Offer - Yuan
一
凌晨四点半,周屿穿着拖鞋,下了楼。 天色还是一片漆黑,离日出还有一个多小时,这不是个散步的时间。 前一天,周屿是凌晨两点半下楼的,再前一天,是一点。
周屿走到隔壁楼后面时,听见了什么声音,声音很轻,像有什么东西被拖在地上,黑漆漆的,看不真切。他蹲下来,打开手机上的电筒,照向路边的灌木丛。 是一只小狗,很小,大概只有他两个手掌大,全身和夜晚一样黑,四个小脚似乎是白色,不过现在看不大出来,脏兮兮的。后腿以一种不自然的角度拖在身下,使不上力的样子,用两只前爪拖着自己前进。它仰起头看他,黑亮的眼珠在光里湿漉漉的。没有叫。
你怎么会在这里,你要去哪里? 周屿跑回家,从阳台上拿出一个装奶粉的纸箱,又跑了回去。 还好,它还在。他把小狗拎起来,也不见它挣扎,放进纸箱,抱上了楼。
二楼楼道里的灯坏了,三楼的在嗡嗡作响。他低头看怀里,小狗在发抖,很轻的、持续的颤抖。 站在门口掏钥匙的时候,他犹豫了一下。门里是安静的,苏云应该没被他的进出吵醒。他先放下箱子,小心翼翼转动起钥匙。
客厅没开灯,电视调了静音,画面一闪一闪地映在苏云脸上。她蜷在沙发角落里,眼睛不知望着哪里,门开了她也毫无反应,裹着那条灰色毯子,上面印着卡通恐龙,起了一层毛球。
“云云,我……”周屿小心翼翼地开口。 她转过头来,看见他怀里的纸箱,愣了一下。 “你来看看,我在楼下垃圾桶旁捡到的,可能是别人丢的。”
苏云从沙发上站起来,毯子滑到地上。她走过来,低头看见试图站起来的小狗,前爪扒着纸箱边缘,后腿蹬了两下,滑倒了。它歪着头,黑亮的眼珠看着她,依然那么安静。
“它的腿……”她的声音有点哑。这是她今天说的第一句话。 “可能是天生这样。后腿没力气。”
苏云蹲下来,伸出手,指尖碰了碰小狗的头顶。它仰起头,舔了一下她的手指。 “它在发烧。”苏云用手捏了捏小狗的耳朵,又把手探到它屁股后面,小狗不情愿地躲开,“很烫。”
“明天带它去看看。今晚先让它待在家里吧。” 她转身去厨房端了只小碗出来,碗里是温水。又打开冰箱翻找了一阵,终于找到一根火腿肠,掰了一小块放在手心。小狗凑过来,几乎是抢一样地吃掉了,还没长多长的乳牙磕在她掌心上,她又掰了一块。

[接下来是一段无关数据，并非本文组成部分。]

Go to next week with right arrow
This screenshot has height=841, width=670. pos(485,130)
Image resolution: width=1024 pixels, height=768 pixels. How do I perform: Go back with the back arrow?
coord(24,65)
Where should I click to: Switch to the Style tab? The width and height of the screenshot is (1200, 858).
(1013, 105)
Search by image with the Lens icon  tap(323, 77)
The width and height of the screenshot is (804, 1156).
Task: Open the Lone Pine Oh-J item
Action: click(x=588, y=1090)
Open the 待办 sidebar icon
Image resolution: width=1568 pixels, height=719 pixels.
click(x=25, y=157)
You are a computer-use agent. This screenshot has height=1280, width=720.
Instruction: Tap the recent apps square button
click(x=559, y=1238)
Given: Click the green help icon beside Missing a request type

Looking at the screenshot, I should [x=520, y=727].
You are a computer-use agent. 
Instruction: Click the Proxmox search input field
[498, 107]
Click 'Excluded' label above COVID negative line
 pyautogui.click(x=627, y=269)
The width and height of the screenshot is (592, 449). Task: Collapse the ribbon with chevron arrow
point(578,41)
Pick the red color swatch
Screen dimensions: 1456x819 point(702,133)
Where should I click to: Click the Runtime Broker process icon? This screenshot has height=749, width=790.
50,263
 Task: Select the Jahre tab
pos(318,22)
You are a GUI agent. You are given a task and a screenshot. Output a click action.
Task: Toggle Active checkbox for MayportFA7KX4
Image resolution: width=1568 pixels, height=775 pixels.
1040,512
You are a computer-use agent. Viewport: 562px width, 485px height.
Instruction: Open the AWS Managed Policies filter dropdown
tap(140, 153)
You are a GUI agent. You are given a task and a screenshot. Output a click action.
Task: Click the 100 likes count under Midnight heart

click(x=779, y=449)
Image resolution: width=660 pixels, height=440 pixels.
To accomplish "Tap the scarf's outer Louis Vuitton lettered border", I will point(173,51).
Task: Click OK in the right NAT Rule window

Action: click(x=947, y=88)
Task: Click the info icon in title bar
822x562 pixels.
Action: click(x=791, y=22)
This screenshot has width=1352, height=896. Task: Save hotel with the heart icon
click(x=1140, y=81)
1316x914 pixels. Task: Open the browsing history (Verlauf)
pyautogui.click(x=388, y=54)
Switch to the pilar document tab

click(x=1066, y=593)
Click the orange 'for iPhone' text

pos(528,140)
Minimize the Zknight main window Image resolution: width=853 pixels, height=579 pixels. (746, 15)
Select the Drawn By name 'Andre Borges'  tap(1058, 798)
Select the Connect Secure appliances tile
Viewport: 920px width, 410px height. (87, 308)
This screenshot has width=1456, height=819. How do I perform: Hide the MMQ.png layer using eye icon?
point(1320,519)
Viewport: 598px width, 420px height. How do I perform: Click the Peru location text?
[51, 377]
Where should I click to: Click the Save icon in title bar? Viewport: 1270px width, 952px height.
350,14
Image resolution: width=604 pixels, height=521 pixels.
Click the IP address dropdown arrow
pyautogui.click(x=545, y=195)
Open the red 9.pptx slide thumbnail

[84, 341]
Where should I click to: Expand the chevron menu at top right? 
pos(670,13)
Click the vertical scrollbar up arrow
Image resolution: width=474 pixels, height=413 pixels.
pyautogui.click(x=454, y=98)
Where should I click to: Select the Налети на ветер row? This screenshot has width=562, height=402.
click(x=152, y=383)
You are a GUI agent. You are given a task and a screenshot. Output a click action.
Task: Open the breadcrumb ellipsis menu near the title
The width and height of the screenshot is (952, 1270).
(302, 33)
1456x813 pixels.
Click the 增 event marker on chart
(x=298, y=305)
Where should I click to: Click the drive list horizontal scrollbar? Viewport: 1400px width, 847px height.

周屿在旁边看着。她的头发长了很多,很久没有打理过了,随便扎在脑后,发尾有些分叉。她的睡衣领口露出一截锁骨,比以前更凸,手腕上的骨头也更明显了。她的动作很轻,拇指擦掉小狗鼻尖上的水珠时,像怕碰坏什么。
电视上的画面还在无声地变幻。一个女人在哭,嘴张着,没有声音。
苏云没有说话。她把小狗从纸箱里捞出来放在腿上,小狗蜷成一团,下巴搁在她膝盖上,很快就闭眼了。她低头看着它,手指顺着它的脊背,一下一下,很熟悉的动作。周屿看着那只手,想起从前童童睡着时,她也是这样摸着孩子的背。
周屿移开目光,站起身,去厨房把水池里的碗洗了。洗洁精的味道混着冷水冲在手上,他搓了很久,久到手指发皱。水声盖住了客厅里电视机嘶嘶的电流声。
“睡吧。”他说。 她转过身来,客厅没开灯,他看不清楚她的表情。她走过来,在沙发另一头坐下,把那条恐龙毯子拉上来,盖到胸口。
他想起他妈妈上周打来的电话。问苏云怎么样了。他说还行。电话那头沉默了一会儿,说:你张阿姨介绍了个中医,要不要带苏云去看看?开点安神的药。他说不用了,找个借口挂了。
二
第二天早上周屿醒来的时候,苏云已经不在沙发上了。
他坐起来,听见厨房里有声音。水烧开的声音,锅铲碰锅沿的声音。他走到厨房门口,看见苏云站在灶台前,她已经换掉了睡衣,穿着一件黑T恤,头发用皮筋松松地扎起来。 餐桌上已经放着两碗粥。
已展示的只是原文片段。